- [Exercise task A]
In the text on nonhuman communication, take the passage between "Despret takes the" and "that of Pepperberg.", inclusive, and write it out with "the parrot" replaced by "the bird".

- [Text section]
To us, a contradiction is a more generous way to invite people to explore their inner views, rather than talking about right or wrong.

This is what it’s like for us at least. We make our projects firstly for ourselves, in a process of self-exploration, and if they are beneficial for us, maybe they will be of use for someone else.

Pink Chicken Project - Nonhuman Nonsense

Humans make sense of the world through language. The non-human does not. Your work often comes from the non-human perspective. However, non-human entities don’t process thoughts through language like we do. Perhaps they communicate. How do you imagine non-human communication? What can we learn from that?


We are not convinced that it’s as easy as saying that humans use language and nonhumans don’t. Science knows very little about animal communication in general, and the more it learns it discovers that other species have much more complex understanding and communication than previously thought. There is a beautiful example from the philosopher Vinciane Despret, who describes:

The importance of not assuming that the human condition is something unique and superior to be able to talk to animals.

Despret takes the example of Alex the parrot who is trained by the scientist Irene Pepperberg to talk, and stresses the importance of treating Alex as an equal, of letting the parrot speak. Alex talks because Pepperberg desires it and demands it of him, and because she was able to subordinate her desire to what makes sense for Alex in the matter of speaking. She was able to negotiate with Alex over what in speech could interest him. Alex talks because for diverse reasons his desire overlaps with that of Pepperberg.

Entries for finding text and elements
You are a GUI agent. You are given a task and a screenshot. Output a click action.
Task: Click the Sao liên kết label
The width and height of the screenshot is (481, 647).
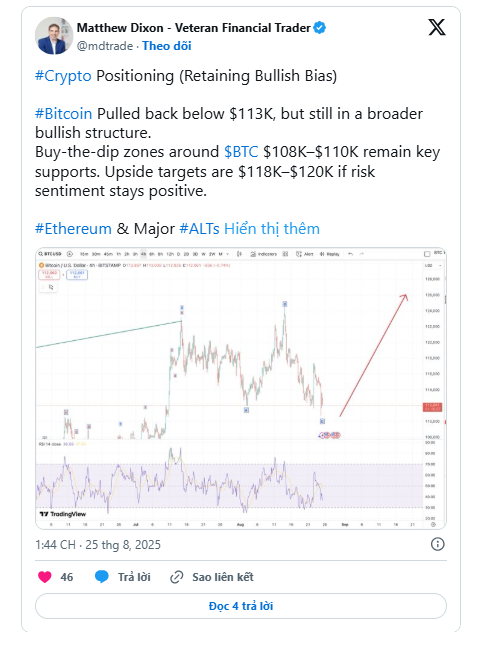223,577
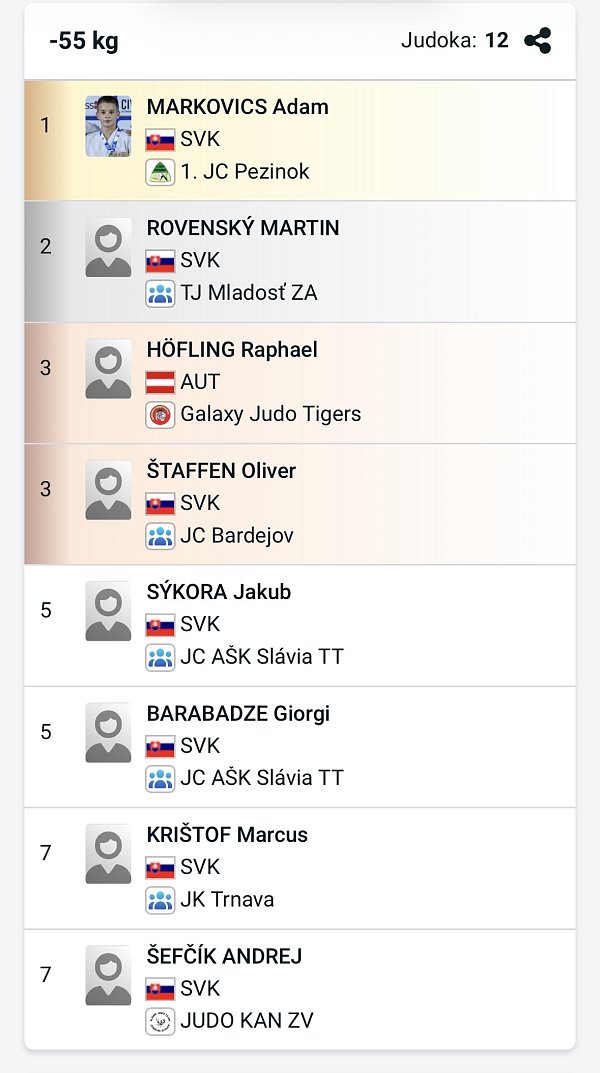600x1073 pixels.
Task: Open BARABADZE Giorgi's profile name
Action: click(x=238, y=714)
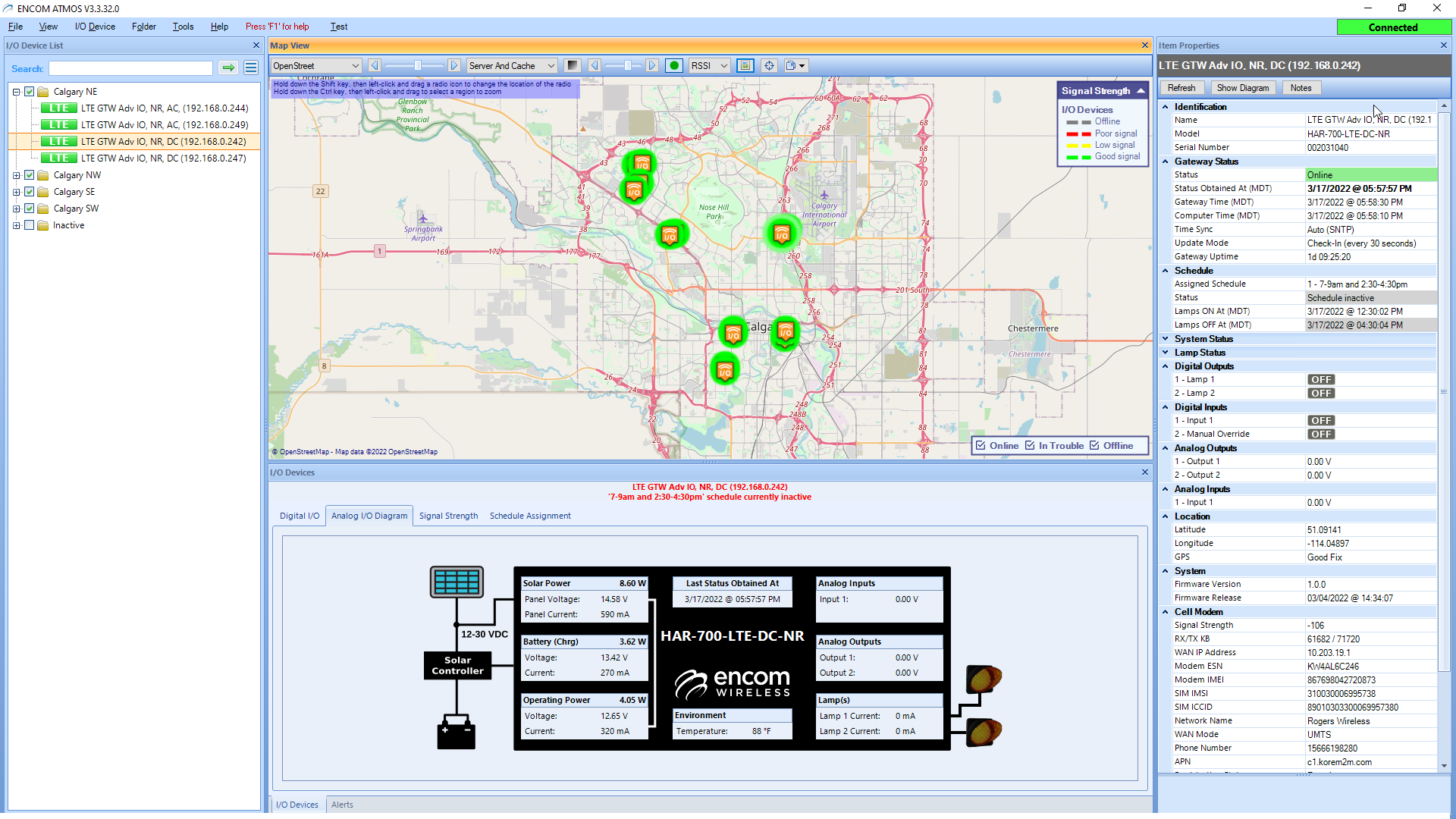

- [Exercise task B]
Put the lines of the records above into a numbered list, skipping blank lines. Leave the pictures out.

- [Task response A]
Despret takes the example of Alex the bird who is trained by the scientist Irene Pepperberg to talk, and stresses the importance of treating Alex as an equal, of letting the bird speak. Alex talks because Pepperberg desires it and demands it of him, and because she was able to subordinate her desire to what makes sense for Alex in the matter of speaking. She was able to negotiate with Alex over what in speech could interest him. Alex talks because for diverse reasons his desire overlaps with that of Pepperberg.

- [Task response B]
1. You are a GUI agent. You are given a task and a screenshot. Output a click action.
2. Task: Click the Sao liên kết label
3. The width and height of the screenshot is (481, 647).
4. 223,577
5. 600x1073 pixels.
6. Task: Open BARABADZE Giorgi's profile name
7. Action: click(x=238, y=714)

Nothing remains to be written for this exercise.